▶ **Exercise**:
From top to bottom, restate the entries below word for word.

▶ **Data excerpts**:
----
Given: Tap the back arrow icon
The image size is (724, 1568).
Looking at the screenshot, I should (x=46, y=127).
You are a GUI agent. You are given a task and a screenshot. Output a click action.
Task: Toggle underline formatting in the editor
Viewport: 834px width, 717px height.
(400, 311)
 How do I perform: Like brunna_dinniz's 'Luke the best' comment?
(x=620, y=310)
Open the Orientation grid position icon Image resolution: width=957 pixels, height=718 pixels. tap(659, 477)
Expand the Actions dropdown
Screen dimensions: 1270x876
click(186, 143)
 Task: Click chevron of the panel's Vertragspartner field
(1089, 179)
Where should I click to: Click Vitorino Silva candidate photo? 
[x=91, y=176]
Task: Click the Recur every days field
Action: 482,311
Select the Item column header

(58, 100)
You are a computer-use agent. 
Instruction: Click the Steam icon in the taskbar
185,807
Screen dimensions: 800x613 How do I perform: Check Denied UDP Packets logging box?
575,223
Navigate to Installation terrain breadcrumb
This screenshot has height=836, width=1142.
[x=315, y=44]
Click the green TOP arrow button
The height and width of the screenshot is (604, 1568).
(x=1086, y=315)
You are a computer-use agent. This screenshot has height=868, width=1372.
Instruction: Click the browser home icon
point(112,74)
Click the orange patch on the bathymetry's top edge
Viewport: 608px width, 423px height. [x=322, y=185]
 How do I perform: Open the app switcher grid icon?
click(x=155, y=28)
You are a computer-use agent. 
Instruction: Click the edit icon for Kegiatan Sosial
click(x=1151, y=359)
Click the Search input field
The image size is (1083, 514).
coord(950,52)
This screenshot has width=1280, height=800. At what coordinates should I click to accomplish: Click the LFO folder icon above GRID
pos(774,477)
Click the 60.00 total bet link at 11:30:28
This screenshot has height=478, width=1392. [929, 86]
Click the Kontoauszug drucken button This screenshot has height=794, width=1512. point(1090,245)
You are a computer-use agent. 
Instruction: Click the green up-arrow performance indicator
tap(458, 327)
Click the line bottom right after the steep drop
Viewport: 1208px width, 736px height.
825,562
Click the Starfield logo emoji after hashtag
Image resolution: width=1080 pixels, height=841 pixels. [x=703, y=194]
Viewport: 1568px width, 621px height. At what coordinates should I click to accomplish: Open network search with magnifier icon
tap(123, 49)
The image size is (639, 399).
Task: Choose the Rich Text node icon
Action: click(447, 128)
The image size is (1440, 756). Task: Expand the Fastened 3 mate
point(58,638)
----
▶ **Result**:
Given: Tap the back arrow icon
The image size is (724, 1568).
Looking at the screenshot, I should (x=46, y=127).
You are a GUI agent. You are given a task and a screenshot. Output a click action.
Task: Toggle underline formatting in the editor
Viewport: 834px width, 717px height.
(400, 311)
 How do I perform: Like brunna_dinniz's 'Luke the best' comment?
(x=620, y=310)
Open the Orientation grid position icon Image resolution: width=957 pixels, height=718 pixels. tap(659, 477)
Expand the Actions dropdown
Screen dimensions: 1270x876
click(186, 143)
 Task: Click chevron of the panel's Vertragspartner field
(1089, 179)
Where should I click to: Click Vitorino Silva candidate photo? 
[x=91, y=176]
Task: Click the Recur every days field
Action: 482,311
Select the Item column header

(58, 100)
You are a computer-use agent. 
Instruction: Click the Steam icon in the taskbar
185,807
Screen dimensions: 800x613 How do I perform: Check Denied UDP Packets logging box?
575,223
Navigate to Installation terrain breadcrumb
This screenshot has height=836, width=1142.
[x=315, y=44]
Click the green TOP arrow button
The height and width of the screenshot is (604, 1568).
(x=1086, y=315)
You are a computer-use agent. This screenshot has height=868, width=1372.
Instruction: Click the browser home icon
point(112,74)
Click the orange patch on the bathymetry's top edge
Viewport: 608px width, 423px height. [x=322, y=185]
 How do I perform: Open the app switcher grid icon?
click(x=155, y=28)
You are a computer-use agent. 
Instruction: Click the edit icon for Kegiatan Sosial
click(x=1151, y=359)
Click the Search input field
The image size is (1083, 514).
coord(950,52)
This screenshot has width=1280, height=800. At what coordinates should I click to accomplish: Click the LFO folder icon above GRID
pos(774,477)
Click the 60.00 total bet link at 11:30:28
This screenshot has height=478, width=1392. [929, 86]
Click the Kontoauszug drucken button This screenshot has height=794, width=1512. point(1090,245)
You are a computer-use agent. 
Instruction: Click the green up-arrow performance indicator
tap(458, 327)
Click the line bottom right after the steep drop
Viewport: 1208px width, 736px height.
825,562
Click the Starfield logo emoji after hashtag
Image resolution: width=1080 pixels, height=841 pixels. [x=703, y=194]
Viewport: 1568px width, 621px height. At what coordinates should I click to accomplish: Open network search with magnifier icon
tap(123, 49)
The image size is (639, 399).
Task: Choose the Rich Text node icon
Action: click(447, 128)
The image size is (1440, 756). Task: Expand the Fastened 3 mate
point(58,638)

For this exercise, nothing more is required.